----- Page extract
Hadoop is growing in leaps and bounds these days and there are additions or extensions to meet a wide variety of needs. Just a few examples include Pig, a "platform for analyzing large data sets that consists of a high-level language for expressing data analysis programs, coupled with infrastructure for evaluating these programs" that enables "embarassingly parallel" data analysis tasks. There is HBase, which enables random, read/write access to large datasets, something difficult to do with Hadoop itself. Also worth mentioning is HadoopDB which is an attempt to more explicitly combine the methods of MapReduce and the relational database.
----------
----- Data block
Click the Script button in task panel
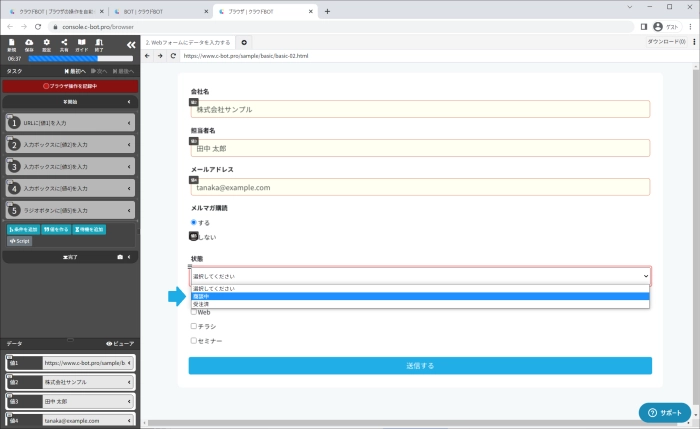The image size is (700, 429). click(20, 241)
----------
How to complete this task:
Carry the passage on the Hadoop ecosystem further, starting after its last sentence about HadoopDB.

Task answer:
Whichever the case, while Hadoop is still an emerging technology, what currently makes it special is its proven ability to perform well across numerous problem domains in a large number of well-known production applications. This makes it likely that you'll see this approach considered more and more often in next-generation enterprises. I'll keep track of it here as I can, in the meantime, I recommend spending some time understanding how Hadoop works and getting a feel for what it can do in your enterprise when you need it.
Are you planning to use Hadoop in your organization? Why or why not?